▸ **The request**
Extend the excerpt about the Spanish High Court's refusal to admit the leaked WikiLeaks cablegrams as evidence, continuing after its last sentence.

And, in the fourth place, the WL affair and the Snowden case proved the self-defensive trend of current political régimes against the Internet, as well as the tendency of the new media to dissipate twentieth-century protected rights, such as property or privacy. [31]
In this context, Appeals 24/2011 , 631/2011 , 926/2011 and 23 /2012, decided by a High Court of Spain, the so-called Audiencia Nacional, would be an example, clear and legal, strictly speaking, of the response given in accordance with the current regulatory framework by public Institutions when intrusions of the new media happen. [32]
The first of these appeals, presented by an engineering firm, sought to challenge the Decision of 24 November 2010, by the Spanish Ministry of Energy, and the Resolution of 31 January 2011, dismissing an appeal for reversal brought against the 2010 Decision. [33]
The 2010 Decision had called for private companies to compete in order to obtain additional financing to that of the market for electric energy, provided that the project presented had an innovative nature. This trait would be measured according to some parameters set up by the very same Resolution.
The claimant came to argue that, on the one hand, the parameters of the 2010 Decision did not appear in Royal Decree 1565/2010, which should have been the legal basis for the Resolution, and, on the other hand, that the deadline of August 1st, 2010, was used arbitrarily to demand that those criteria be satisfied by that day, considered by most firms too close to comply with. [34] The claimant gave evidence of some pieces of news published in the media referring to cablegrams leaked by the WL team. Their content seemed to imply that the intervention of the American ambassador to Madrid had been a clear asset for the American company that had finally won the power market competition.
Citing previous decisions as case-law support, judges in the Chamber for Contentious - Administrative Disputes of the Audiencia Nacional argued that:
"...the mere information reflected in a newspaper of wide circulation, which claims to echo the cablegrams made public by Wikileaks, cannot be taken into consideration. Not only are we ignorant of the authenticity of this information, but the disclosure of the cablegrams from the U.S.A. Embassy is but one piece of evidence obtained unlawfully whose consideration is forbidden, according to section 11 of the Judiciary Law as on many occasions has been highlighted by the Constitutional Court. The Court has reiterated that the fact of using evidence obtained through violation of fundamental rights, privacy of communications in this case... is not consistent with the right to an effective remedy and the right to a fair trial (section 24 Spanish Constitution)". [35]
Thus, the judicial response, repeated in identical terms in the other three appeals, underlined the formal wrongfulness of evidence obtained against the right to privacy of communications of the U.S.A. Embassy in Spain. Therefore, fair as it may be, the reasoning prevented the analysis of the substantive points of the appeal from being practised.
Appeal 631/2011 challenged the Resolution 24 June 2011 on the grounds of, among other reasons, misuse of power, considering:
"... surprising that the result of the competitive contest exactly matches the news leaked by Wikileaks which was published by El País on 23 December 2010, which means six months before the procedure of the competitive bidding was won by the company for whom, and as Wikileaks unveiled, the procedure had been organized....".
The claimant believed that the evidence supported the view that the competition had not really been so, but that it had deep down been called ad personam.
In the Appeals 926/2011 and 23/2012, the position of the Audiencia Nacional was the same: to dismiss the evidential quality of the cablegrams because of their illegal origin.
The disqualification, on the basis of formal reasons, legally supported, without any doubt, leads one to ignore the apparent unfairness of some political decisions, nowadays known only due to the technological progress managed by journalist-citizens and whistle-blowers.

▸ **Information shown**
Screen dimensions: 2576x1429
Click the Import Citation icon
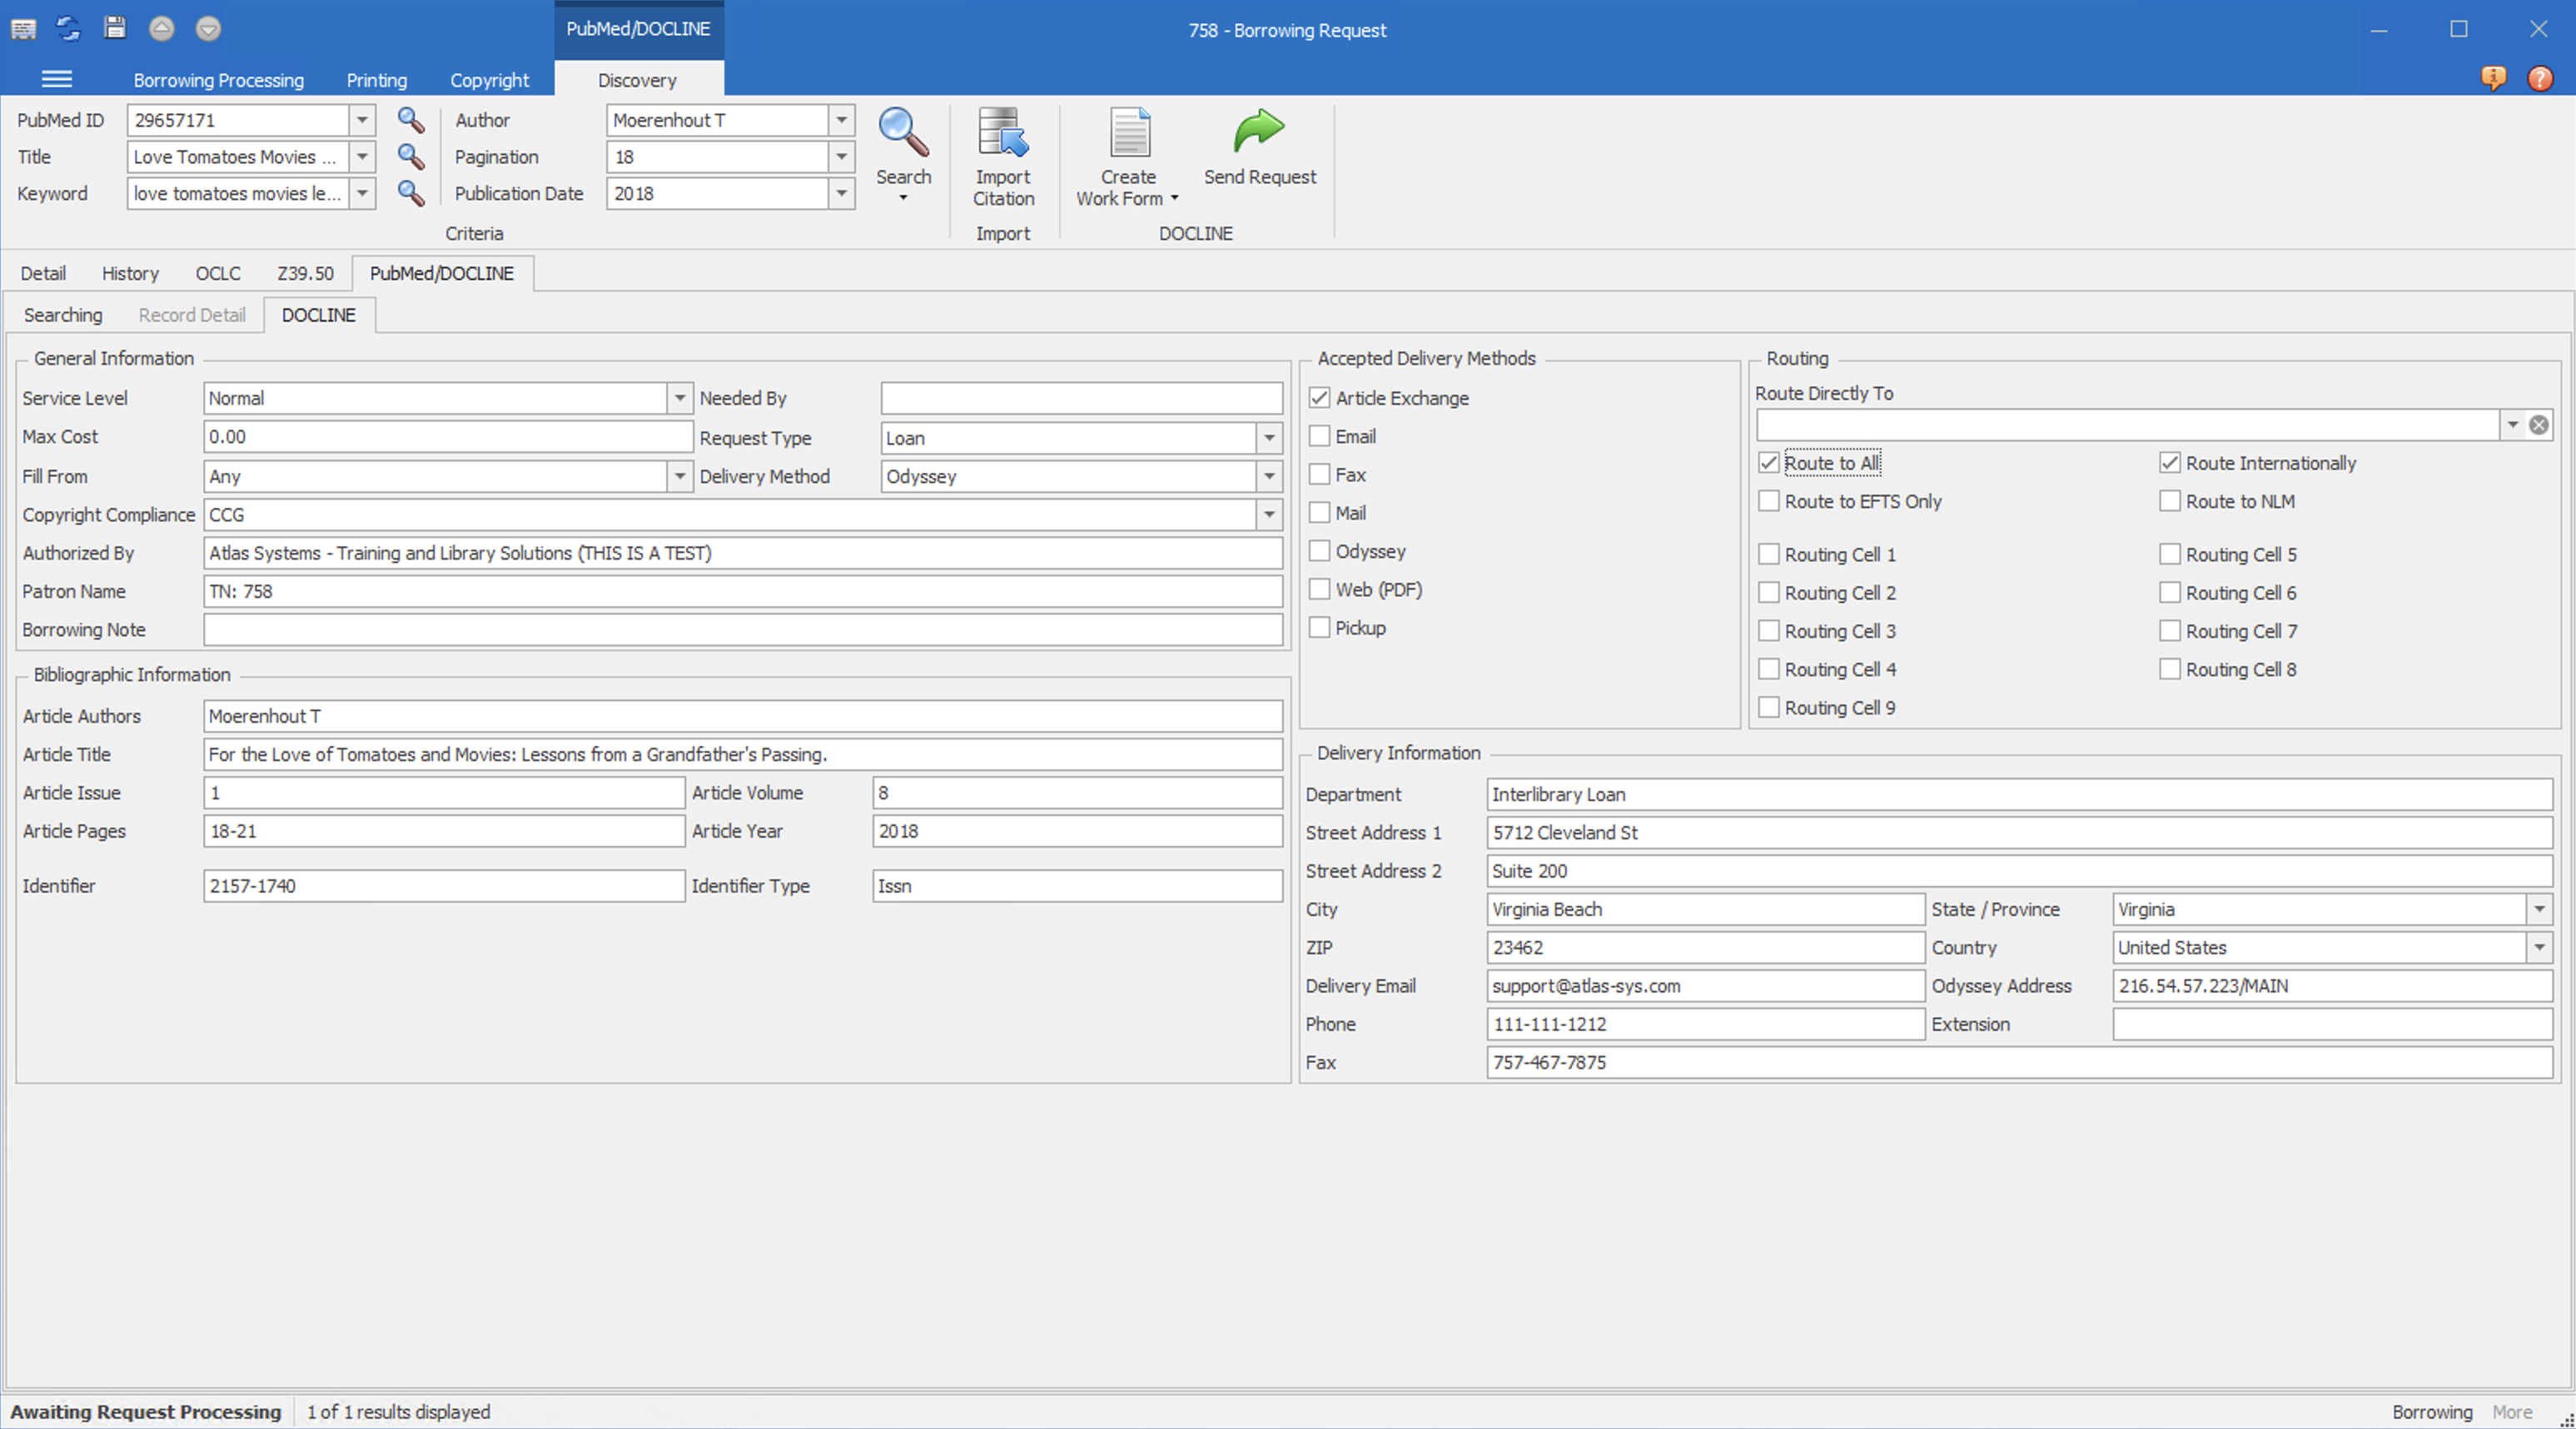[x=1003, y=133]
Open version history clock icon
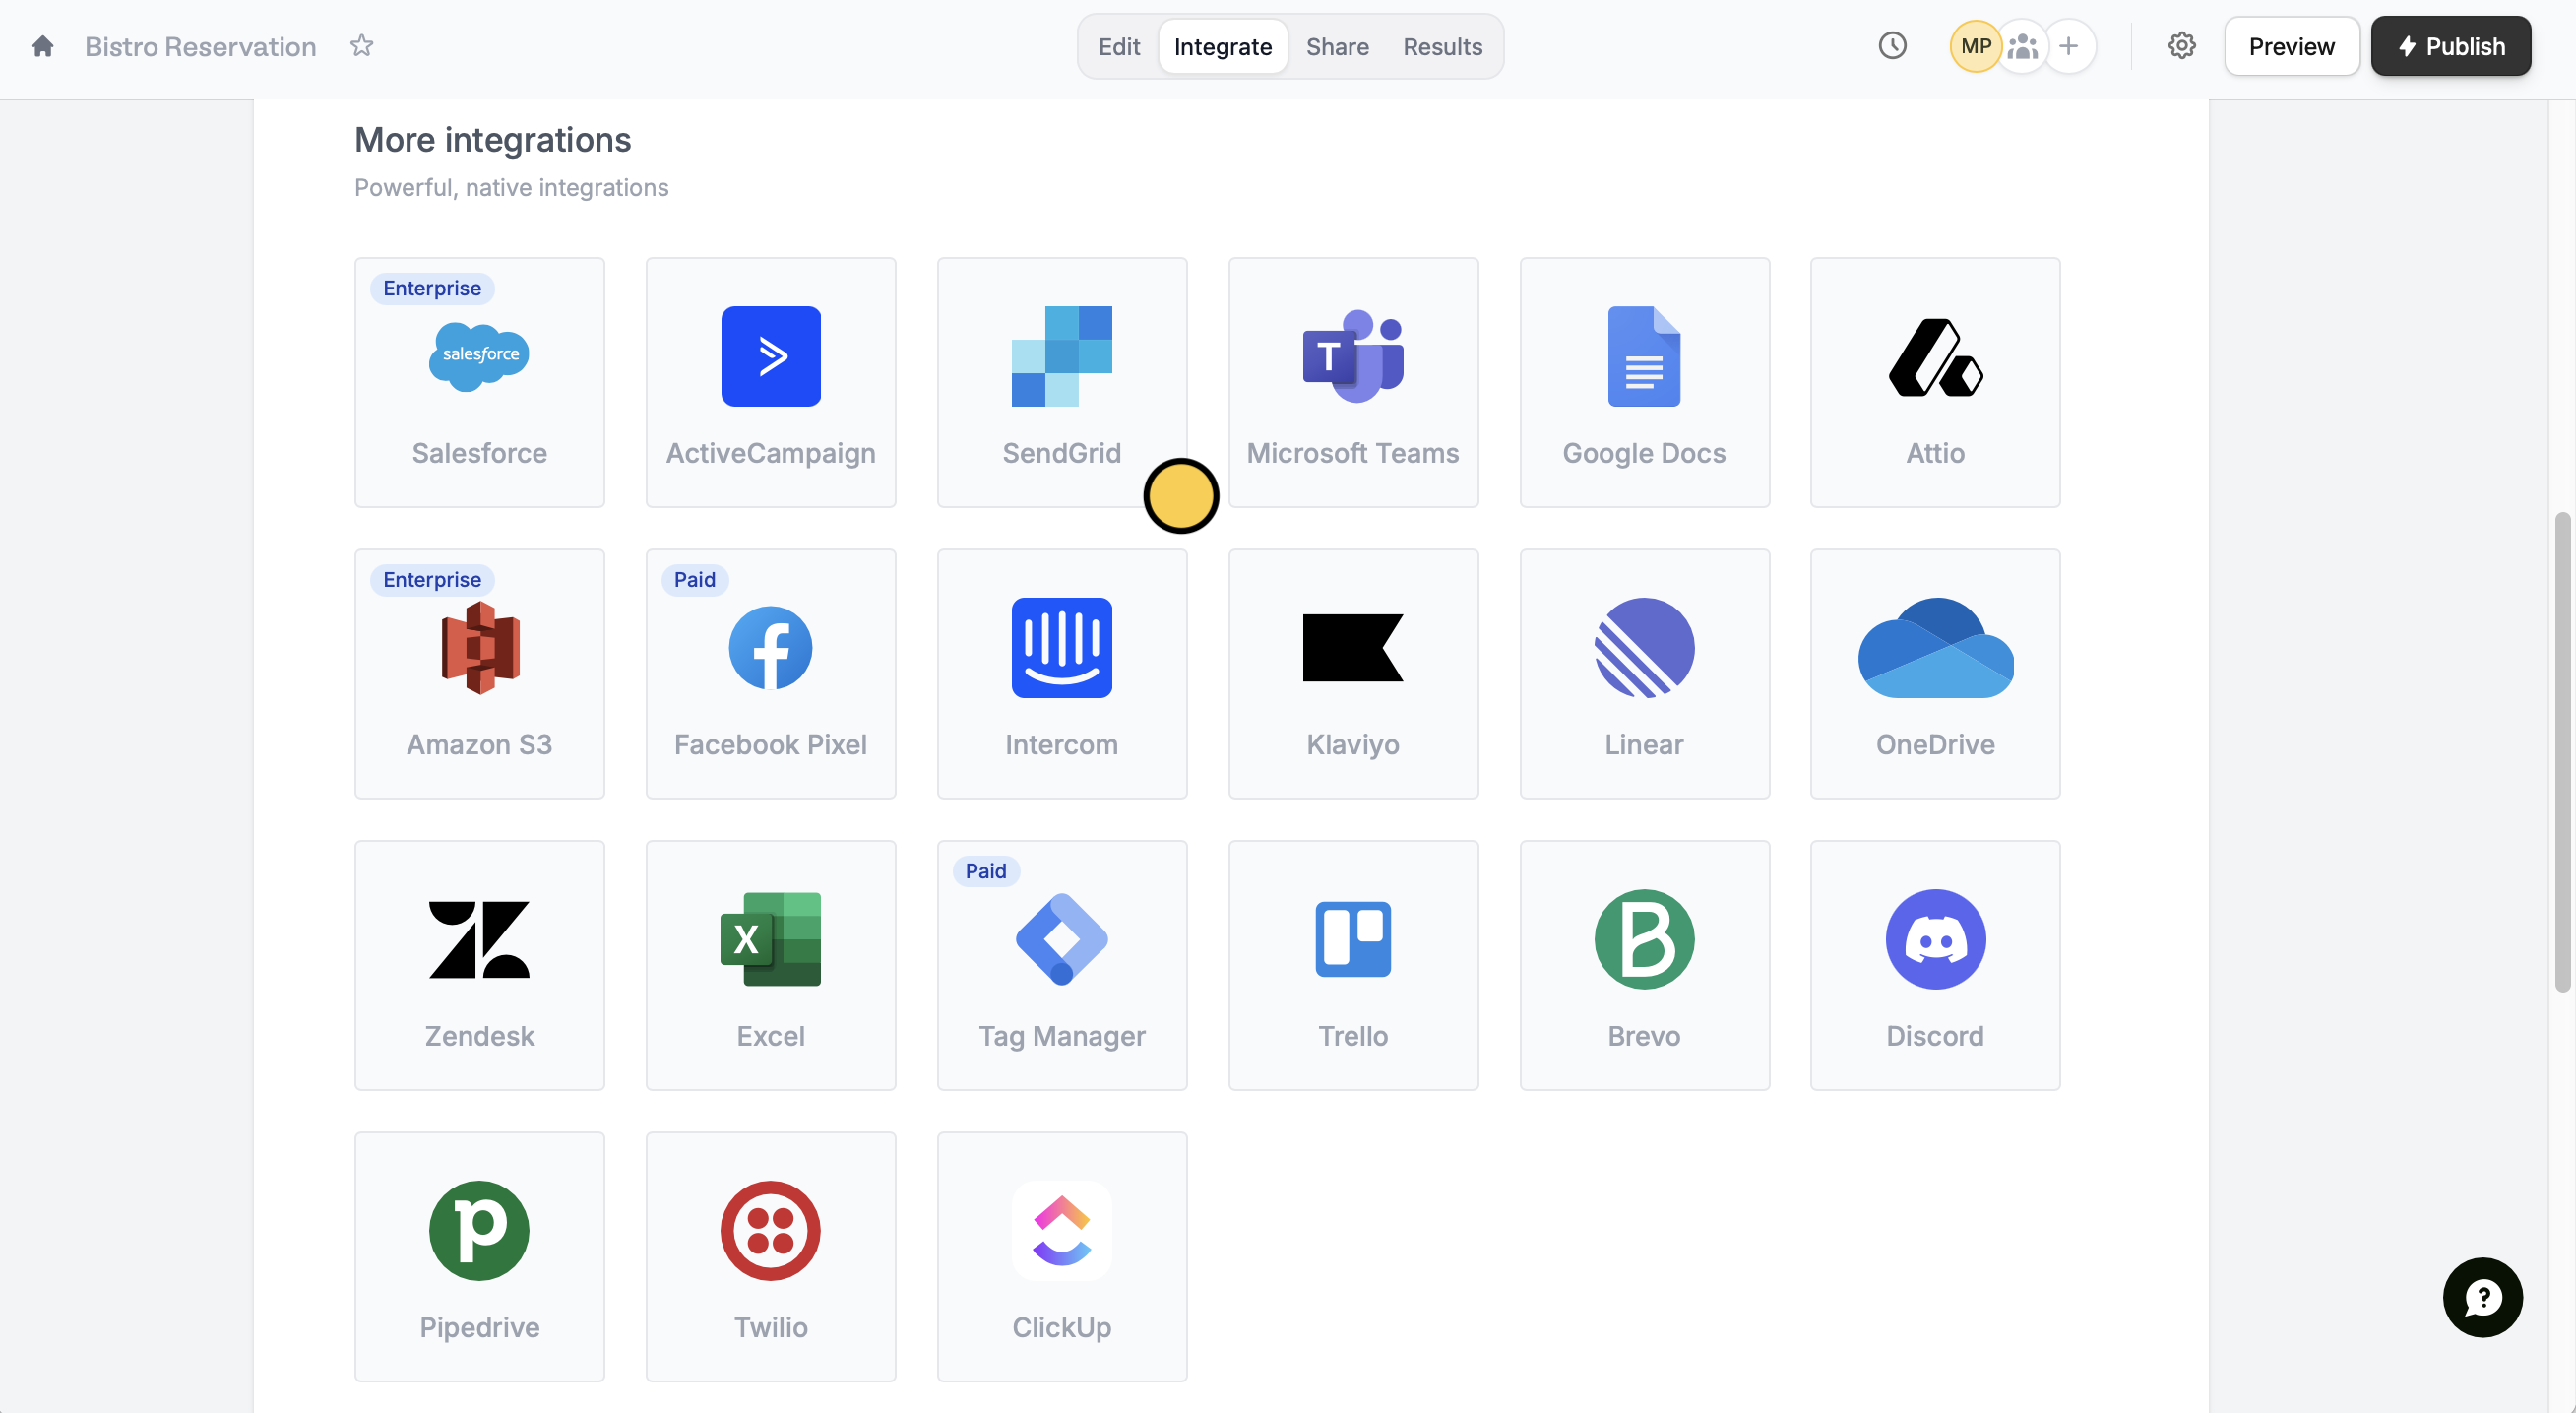The width and height of the screenshot is (2576, 1413). click(x=1892, y=46)

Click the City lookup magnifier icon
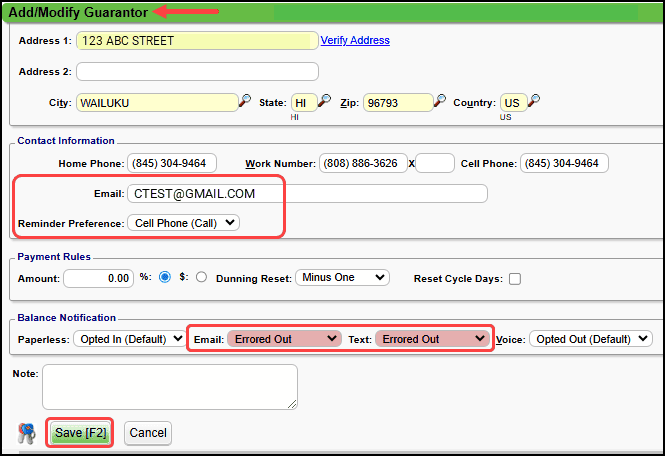tap(245, 102)
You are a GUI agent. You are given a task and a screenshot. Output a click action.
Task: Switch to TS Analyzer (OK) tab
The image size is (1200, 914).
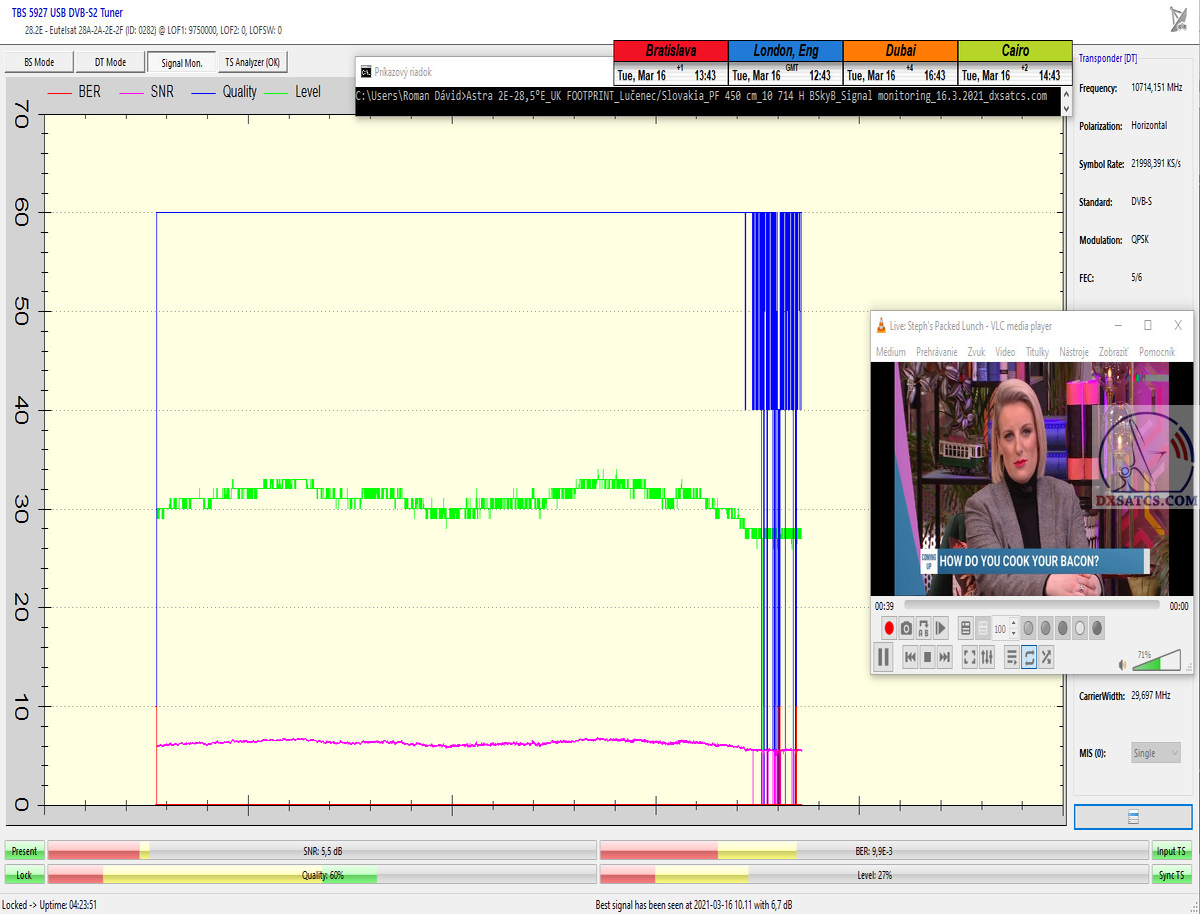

▸ **Answer for this exercise**
This self-defensive reasoning aroused the suspicion of political corruption in the general public after getting to know the coincidence of the U.S.A. Embassy's cablegrams, the exceptional parameters of the administrative Resolution and the outcome of the competitive contest in the field of public service.
Public Safety. For its part, the fourth of the limits to access to public information provided for by the Spanish Transparency Law is public safety. The 1996 Draft echoed this value in terms of sovereignty, independence, territorial integrity or constitutional and institutional order. Again it is not the Official Secrets Law, but the regulations implementing that Law that do mention the constitutional order as legally protected by current legislation.
MACCHIA linked the expression reason of State to the right of domain and government security. [36] In relation with transparency, he underlined that autocratic leaders tend to be obsessed with the aspiration that gloom and doom seem to mean honesty and clarity. Consequently, on the one hand, the field of public safety should be defined as closely as possible, to prevent it from being misinterpreted as an excuse for legalizing public interference in private lives. And, on the other hand, because transparency deriving from, in the Spanish case, Law 19/2013 should not be mere appearance or demagogy.
Economic Interests To conclude, in 2 of the 4 documents here considered, the trail of references to economic, industrial, technological and scientific interests can be followed, both in the Draft of 1996, and in art. 14.1.h) and art. 14.1.i) of Law 19/2013, where the economic and commercial interests and economic and monetary policy are cited as limits to the right of access to public information. [37] Such interests, which have become legally protected goods, must be deeply scrutinized as the post-industrial technological reality, in a truly global market, fully characterized by divergent competitive strategies, forces political figures and citizens to test if adding such interests to the list of public classified topics is fair or not.
6 Recent Spanish Developments on Official Secrets: Legislation and expectations
Official secrets are mentioned as a limit to the access to public information in several Spanish regulations. Some of them have already been mentioned here. Others of outstanding importance are the Law 16/1985, on Historical Heritage (HHL), and article 37.5 in Law 30/1992, on Administrative Procedures, a key article for all scholars working on Spanish transparency matters. The latter has been usually enforced to exclude from the right of access records containing information on national defence or national security. [38]
In its new wording, the Administrative Procedural Law simply follows the Law 19/2013, on Transparency. In this sense, an exact adjustment of the Law 30/1992 to the Law 19/2013 has taken place. Therefore, all comments on Law 19/2013 in this contribution would be applicable to the Procedural Act.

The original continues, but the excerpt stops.